Several different clinical syndromes, which appear to be idiosyncratic manifestations of hypersensitivity, have been described occasionally following administration of IMURAN. Clinical features include general malaise, dizziness, nausea, vomiting, diarrhoea, fever, rigors, exanthema, rash, vasculitis, myalgia, arthralgia, hypotension, renal dysfunction, hepatic dysfunction and cholestasis (see Hepato biliary disorders as follows).
In many cases, rechallenge has confirmed an association with IMURAN.
Immediate withdrawal of IMURAN and institution circulatory support where appropriate have led to recovery in the majority of cases. Other marked underlying pathology has contributed to the very rare deaths reported.
Following a hypersensitivity reaction to IMURAN, the necessity for continued administration of IMURAN should be carefully considered on an individual basis.
Respiratory, thoracic and mediastinal disorders:
Very rare: reversible pneumonitis.
Common: nausea (with IMURAN tablets only). Uncommon: pancreatitis. Very rare: colitis, diverticulitis and bowel perforation reported in transplant population, severe diarrhoea in inflammatory bowel disease population (un-licensed indication).
A minority of patients experience nausea when first given oral IMURAN. This appears to be relieved by administering the tablets after meals.
Serious complications, including colitis, diverticulitis and bowel perforation, have been described in transplant recipients receiving immunosuppressive therapy. However, the aetiology is not clearly established and high-dose corticosteroids may be implicated. Severe diarrhoea, recurring on rechallenge, has been reported in patients treated with IMURAN for inflammatory bowel disease (un-licensed indication). The possibility that exacerbation of symptoms might be drugrelated should be borne in mind when treating such patients. Pancreatitis has been reported in a small percentage of patients on IMURAN therapy, particularly in renal transplant patients and those diagnosed as having inflammatory bowel disease (un-licensed indication). There are difficulties in relating the pancreatitis to the administration of one particular drug, although rechallenge has confirmed an association with IMURAN on occasions.

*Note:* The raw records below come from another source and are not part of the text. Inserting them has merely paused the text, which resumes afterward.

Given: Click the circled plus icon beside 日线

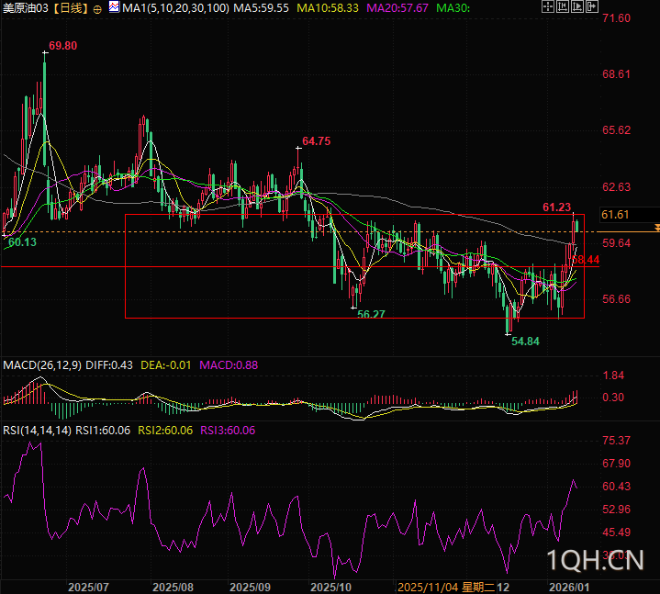Looking at the screenshot, I should (x=97, y=8).
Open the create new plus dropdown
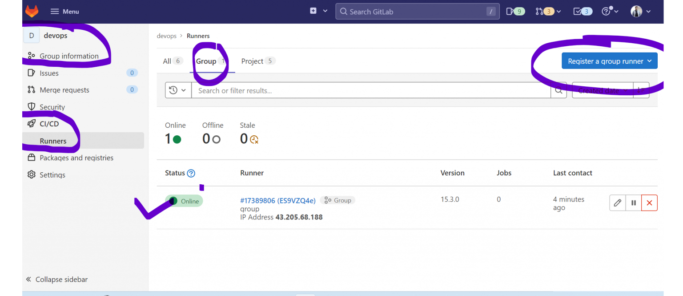683x296 pixels. (318, 11)
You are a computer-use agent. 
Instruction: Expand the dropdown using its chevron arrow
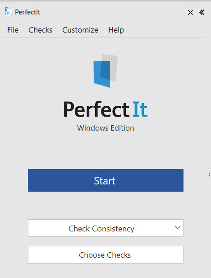pyautogui.click(x=177, y=227)

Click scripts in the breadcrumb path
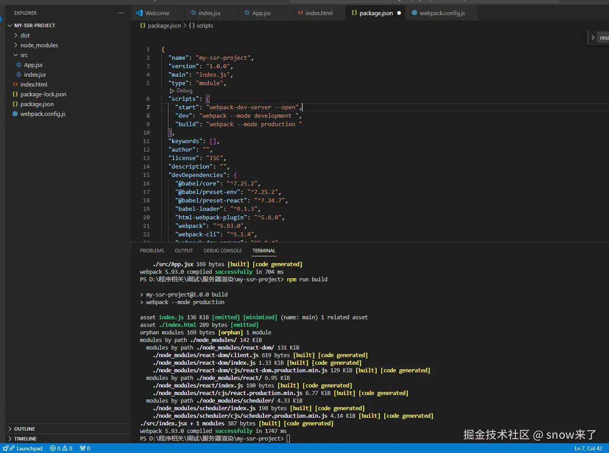205,25
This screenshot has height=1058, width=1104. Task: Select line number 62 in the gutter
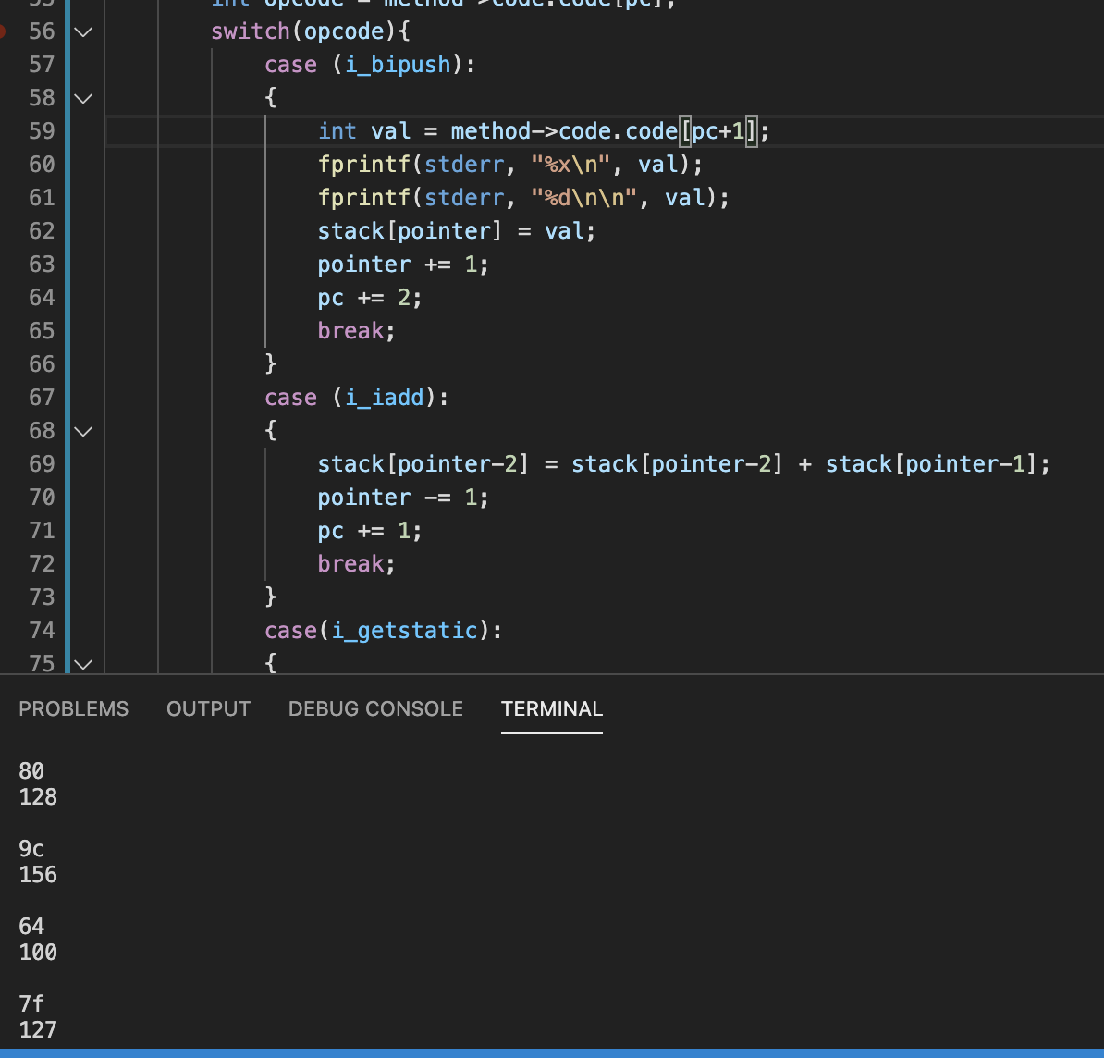pyautogui.click(x=42, y=231)
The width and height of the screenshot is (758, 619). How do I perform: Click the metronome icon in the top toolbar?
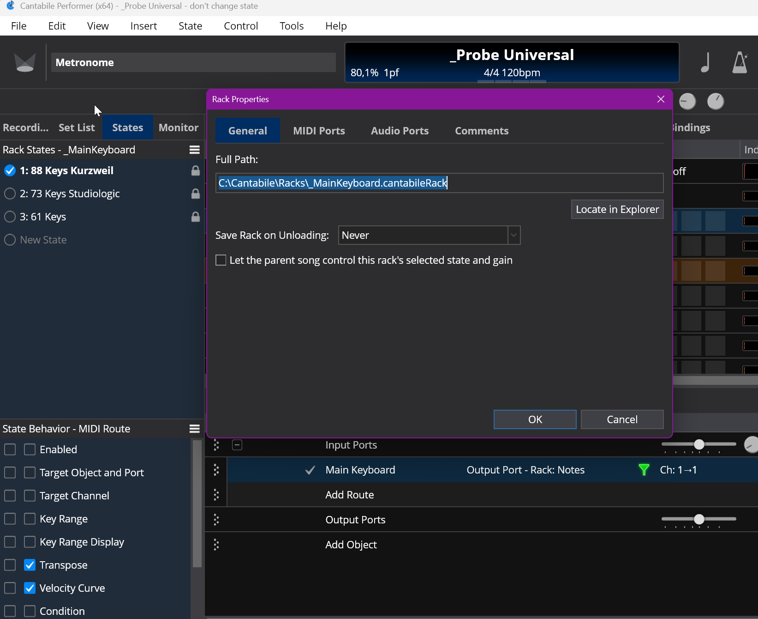[x=740, y=62]
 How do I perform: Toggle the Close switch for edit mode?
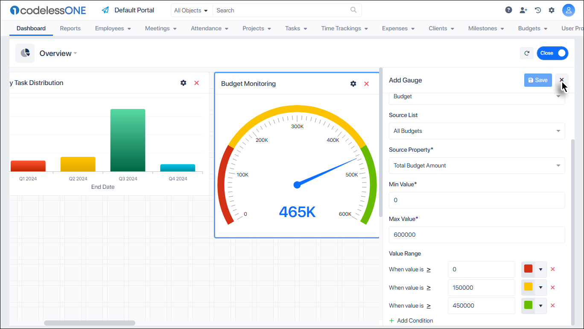552,53
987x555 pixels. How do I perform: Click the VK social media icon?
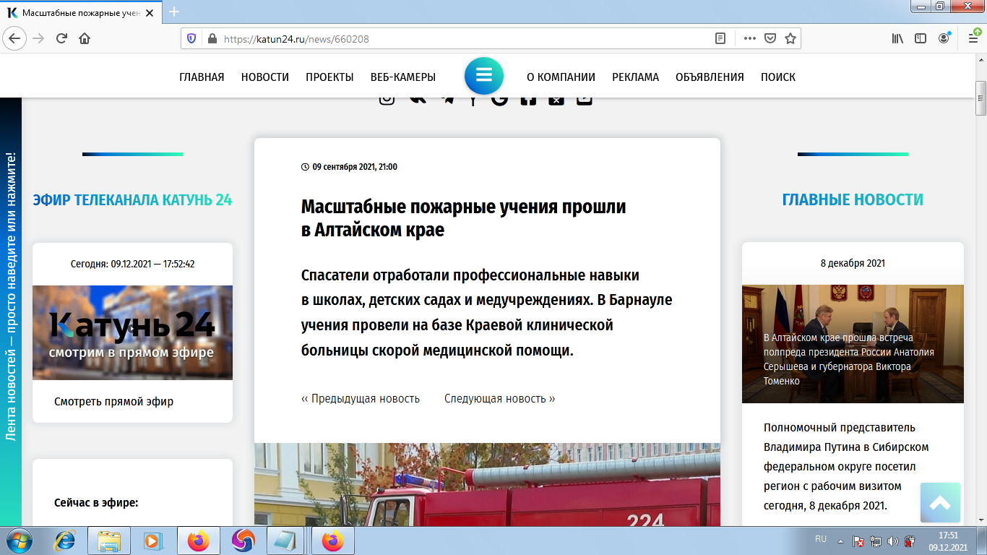[417, 98]
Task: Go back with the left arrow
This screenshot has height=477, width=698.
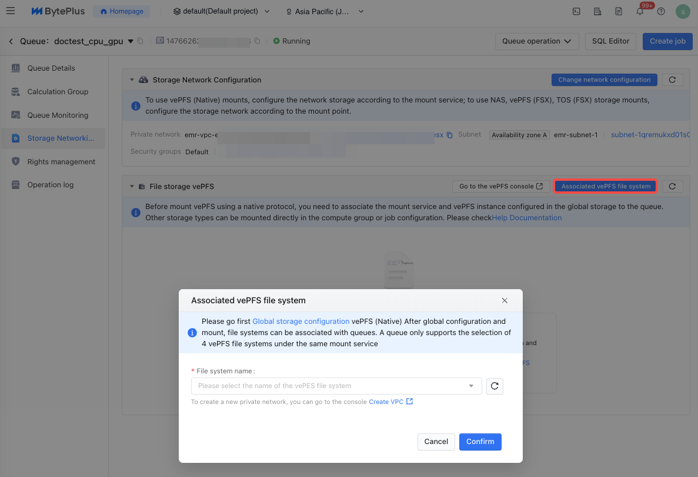Action: click(x=11, y=41)
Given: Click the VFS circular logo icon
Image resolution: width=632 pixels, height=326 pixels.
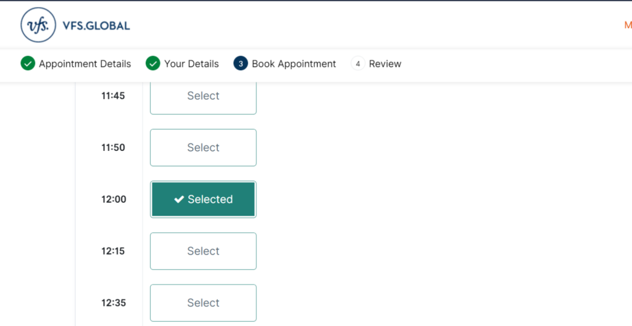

Uncommon: cholestasis and deterioration of liver function tests. Rare: life-threatening hepatic damage.
Cholestasis and deterioration of liver function have occasionally been reported in association with IMURAN therapy and are usually reversible on withdrawal of therapy. This may be associated with symptoms of a hypersensitivity reaction (see Immune system disorders under Adverse Reactions).
Rare, but life-threatening hepatic damage associated with chronic administration of IMURAN has been described primarily in transplant patients. Histological findings include sinusoidal dilatation, peliosis hepatis, veno-occlusive disease and nodular regenerative hyperplasia. In some cases withdrawal of IMURAN has resulted in either a temporary or permanent improvement in liver histology and symptoms.
Skin and subcutaneous tissue disorders:
Hair loss has been described on a number of occasions in patients receiving IMURAN and other immunosuppressive agents. In many instances the condition resolved spontaneously despite continuing therapy. The relationship between alopecia and IMURAN treatment is uncertain.